Cook, who took over running Apple when founder Steve Jobs stood down in 2011 due to deteriorating health, owns 847,969 shares in the company, worth about $375m (£286m) at its current stock price. Proceeds from previous share sales, dividends and other compensation add a further $650m to his net worth, according to the Bloomberg Billionaire’s Index.

The 59-year-old has presided over a more than eight-fold increase in Apple’s share price since taking over, from about $53 in 2011 to more than $450. Apple was valued at about $350bn when Cook stepped up from chief operating officer to replace Jobs.
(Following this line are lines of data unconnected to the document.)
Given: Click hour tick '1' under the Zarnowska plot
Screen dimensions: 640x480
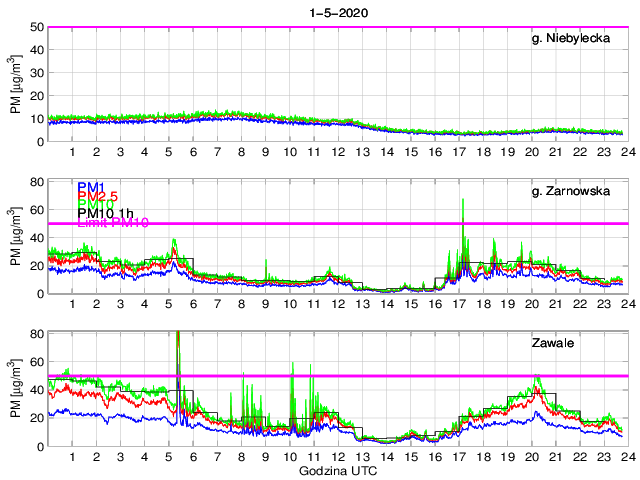Looking at the screenshot, I should (73, 305).
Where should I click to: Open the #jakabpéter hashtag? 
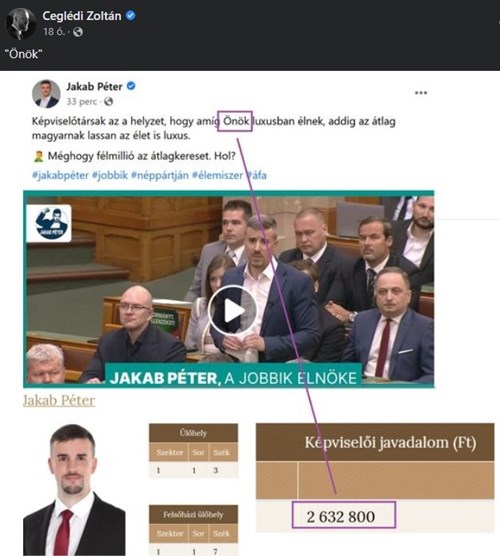click(x=60, y=175)
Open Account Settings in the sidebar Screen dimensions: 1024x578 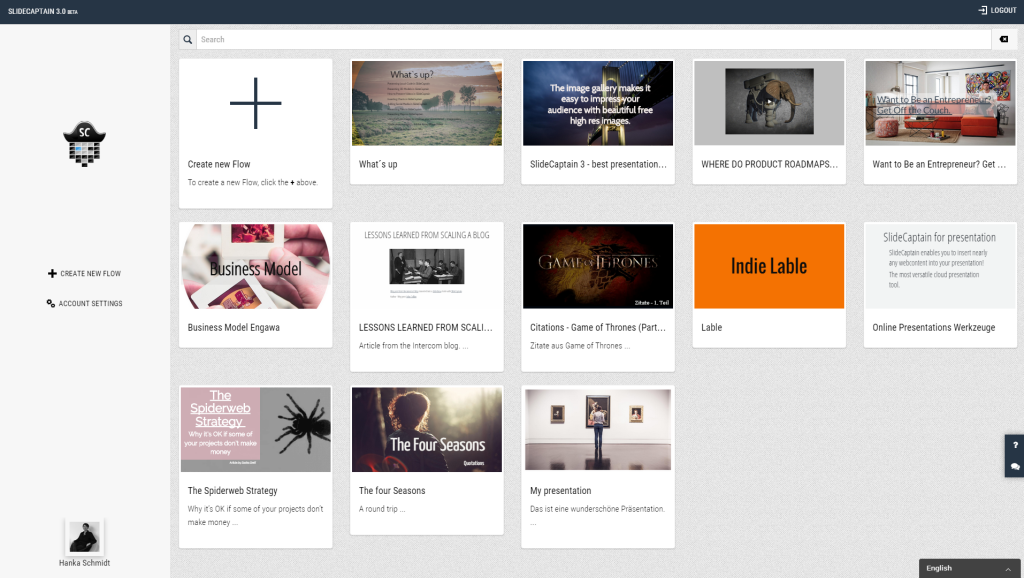coord(84,303)
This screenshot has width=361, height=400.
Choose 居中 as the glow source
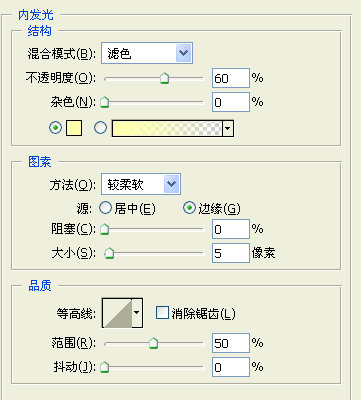(x=127, y=209)
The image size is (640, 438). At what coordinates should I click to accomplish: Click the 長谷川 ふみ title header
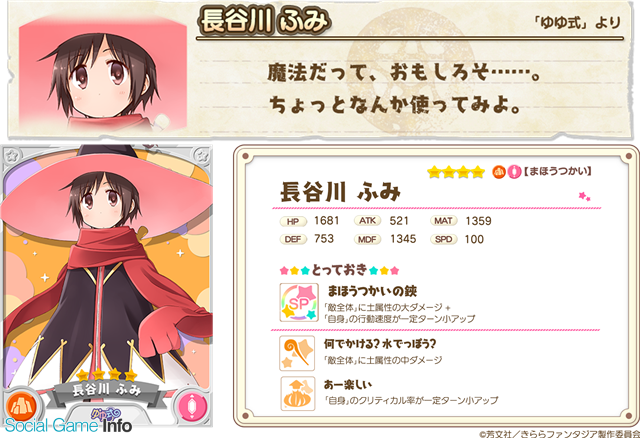(x=265, y=21)
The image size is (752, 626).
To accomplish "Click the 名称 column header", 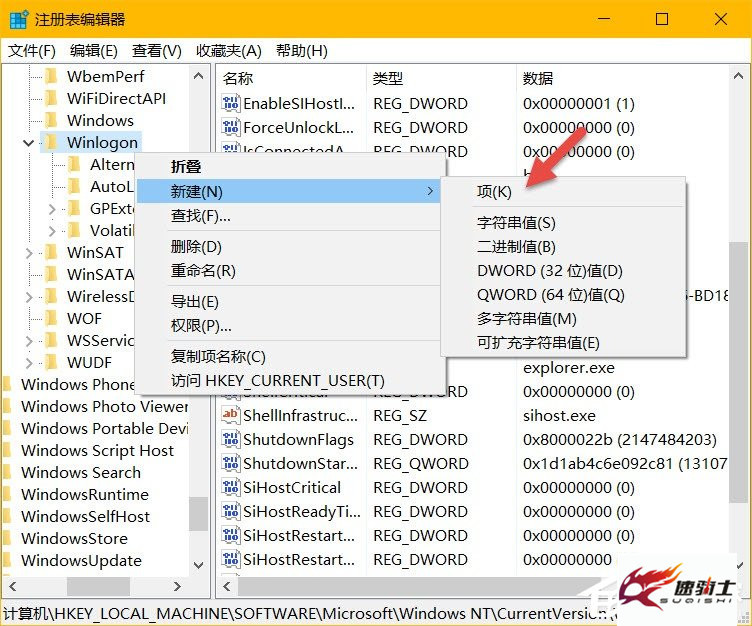I will [238, 78].
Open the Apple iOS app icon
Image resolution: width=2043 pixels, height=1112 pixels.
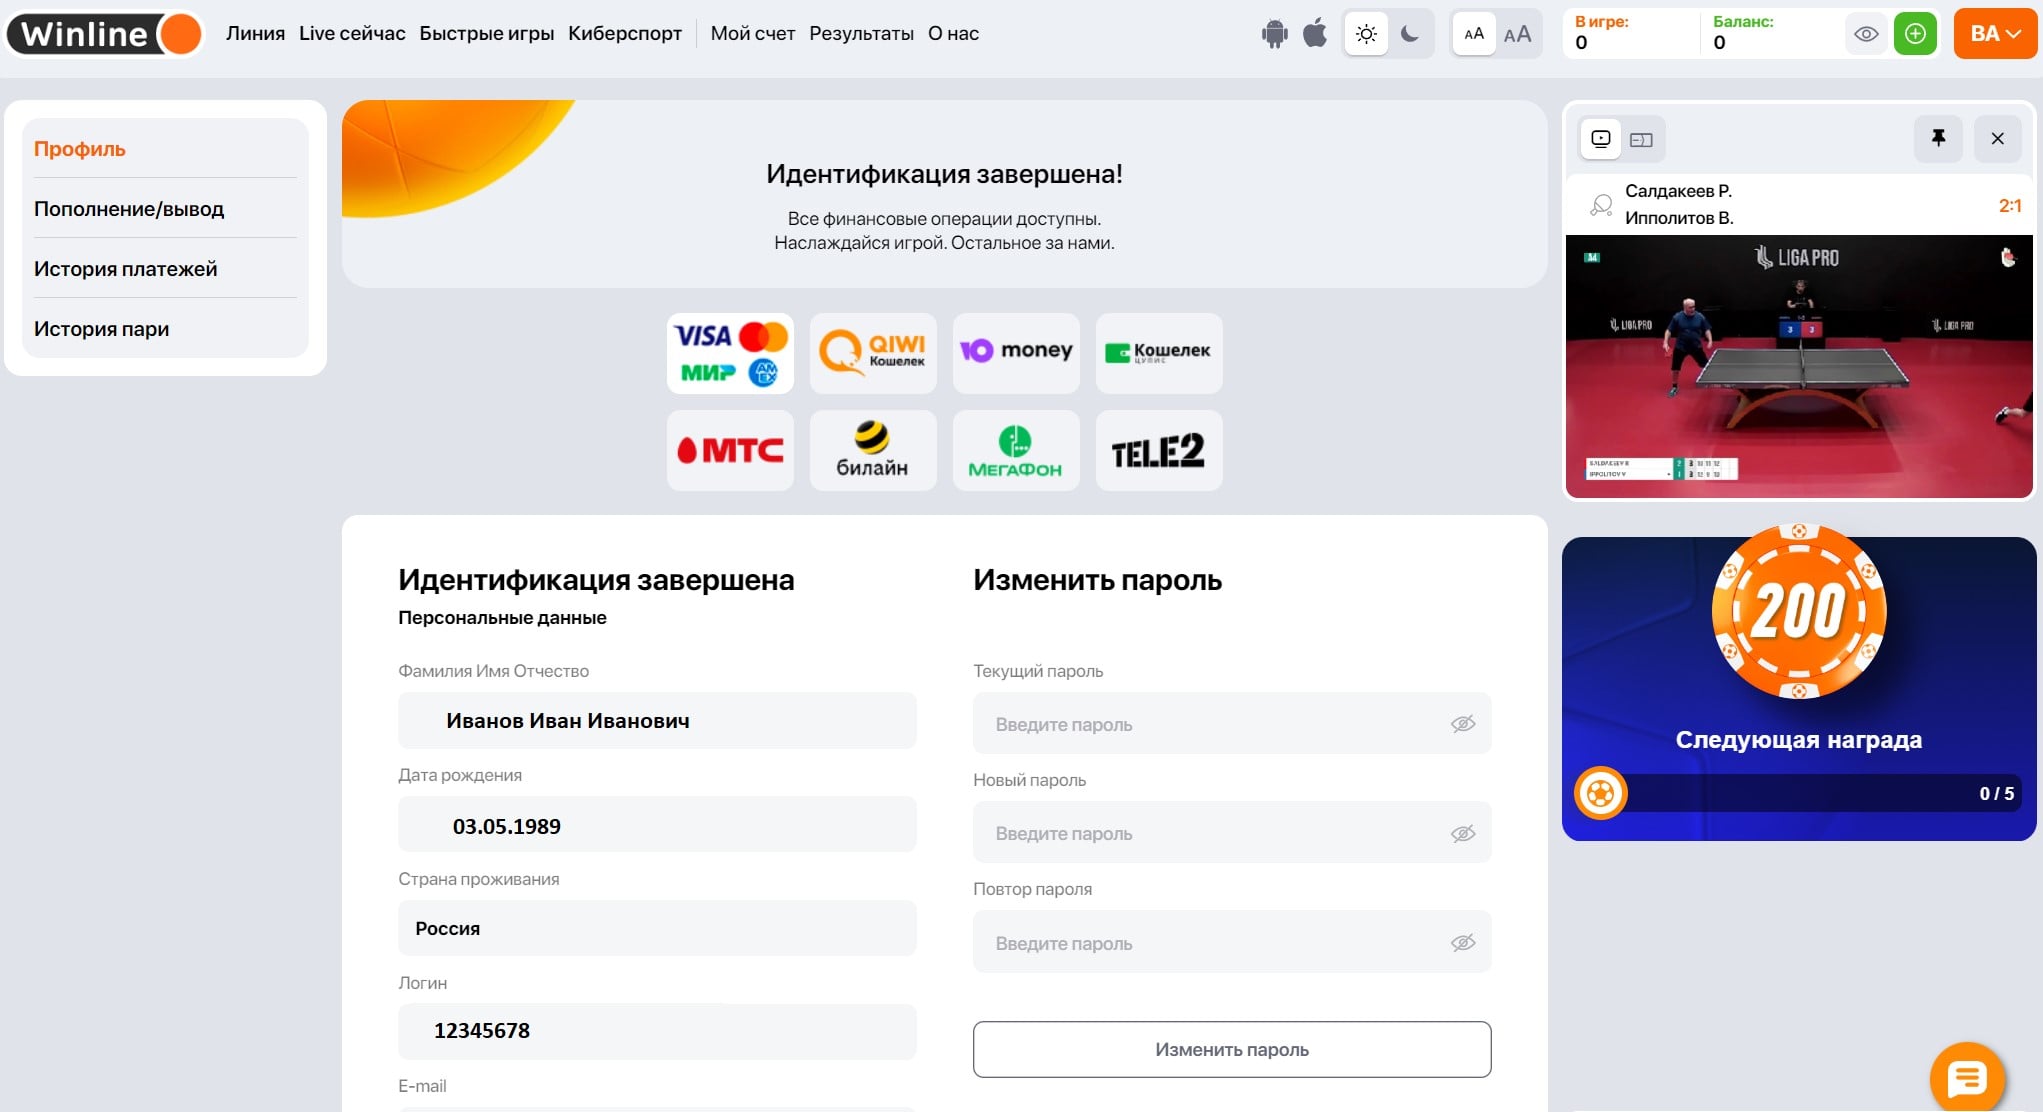click(x=1315, y=34)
Two years ago this month Apple became the world’s first publicly listed company to be worth $1tn.

Apple has thrived under Cook’s leadership developing devices including the iPhone X and Apple Watch, and branched into new areas including subscription music and TV.

However, Cook’s success driving Apple’s business to great heights is said to have come a price for some staff who have reportedly been “left crying” after meetings. Managers at Apple have been told to screen those in their team to ensure they are fully prepared before they meet Cook, known to be as tough as Jobs when staff fail to meet expectations.

“It is about protecting your team and protecting him,” an unnamed source told The Wall Street Journal. “You don’t waste his time. If he senses someone is insufficiently prepared, he loses his patience and says ‘next’ as he flips a page of the meeting agenda. People have left crying.”

A 4am riser, Cook is known to be a workaholic with a zealot-like dedication to Apple. Cook’s first meeting with staff the day he joined in 1998 lasted 11 hours, according to one former employee. His Friday meeting with operations and finance staff has been nicknamed “date night with Tim” because it runs well into the evening.

Joe O’Sullivan, a former Apple operations executive, said that Cook’s attention to detail meant staff meetings were often a grilling session. “The first question is: ‘Joe, how many units did we produce today? ‘It was 10,000.’ ‘What was the yield?’ ‘98 per cent.’ Then he’d say: ‘OK, so 98 per cent, explain how the two per cent failed?’ You’d think, ‘F***, I don’t know.” It drives a level of detail so everyone becomes Cook-like.”

Last week, the net worth of Facebook founder Mark Zuckerberg hit $100bn, making him a member of the exclusive so-called centibillionaire club, alongside Microsoft founder Bill Gates and Amazon founder Jeff Bezos. The centibillionaires, along with other company founders such as Tesla’s Elon Musk, have such enormous net worth because they hold large stakes in their companies. By comparison Cook, who took home $125m last year, holds about a 0.02% stake in Apple.

In 2015, Cook said he planned to give away most of his fortune and has already gifted millions of dollars worth of Apple shares.